9. Instill a sense of solidarity in citizens
Governments should empower communities and people to display solidarity and mutual support in these difficult times. While those who are better off will tend to stock up on food and create artificial price gouging, governments should encourage and enforce price control and ensure that every person is able to buy food at a reasonable price. Governments should also incentivize individuals, businesses and charitable organizations to donate food to community food banks and to the needy. If appropriate, governments should also consider fiscal incentives such as tax deduction for individuals and businesses and other forms of public recognition and celebration of generosity and solidarity.
10. No export bans
Finally, Governments should not take actions, such as export bans, that will drive up prices and encourage panic buying or hoarding.

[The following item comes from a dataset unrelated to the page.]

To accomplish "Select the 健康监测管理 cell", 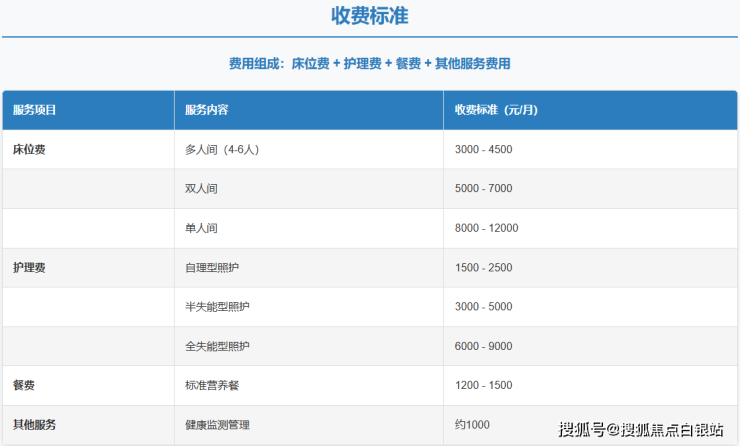I will (217, 424).

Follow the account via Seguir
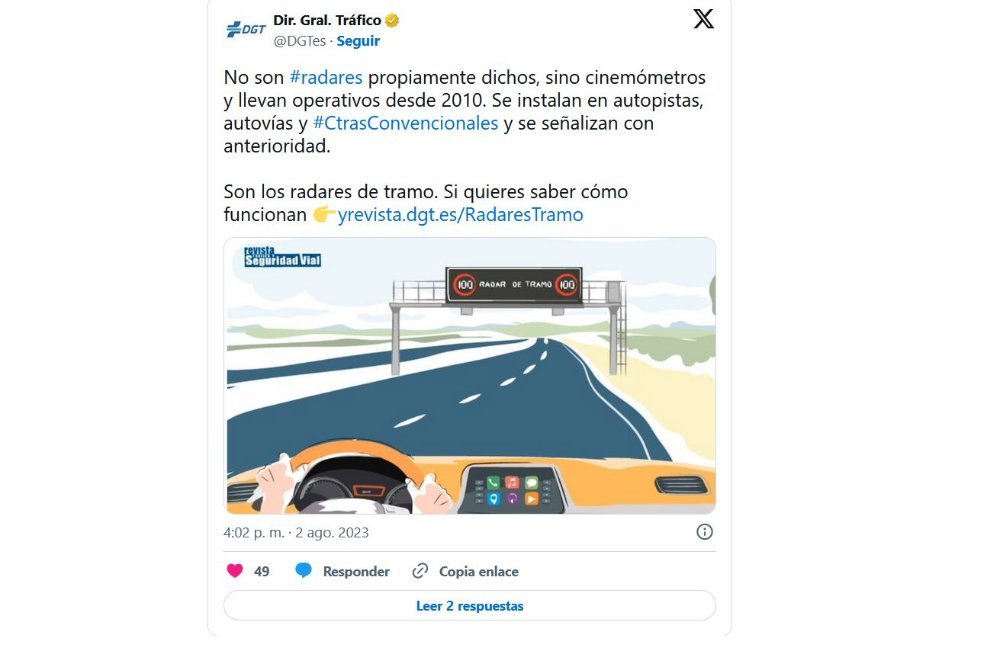coord(358,41)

We hope these recommendations are useful and will help prevent hunger and food insecurity as we fight this pandemic. Nutritious food is a source of vitality and good health. We are already hearing alarming outcries from citizens in Africa in countries such as Togo where my mom lives, as well as other countries such as Zimbabwe and many more. People fear to die from hunger more than COVID-19. Governments should do all they can, in partnership with one another, the private sector and civil society, to combat this pandemic. The number one emphasis is on strengthened engagement with the private sector to maintain food supplies through supply chains and markets, wherever possible, but safely. They should put their population at the center, ensure that the food sector is considered essential, instill policies to make sure everyone gets enough to eat and respects all the prevention measures. However, it is important to note that there is limited capacity of humanitarian aid and government safety nets to deal with the far-reaching global consequences of a global pandemic.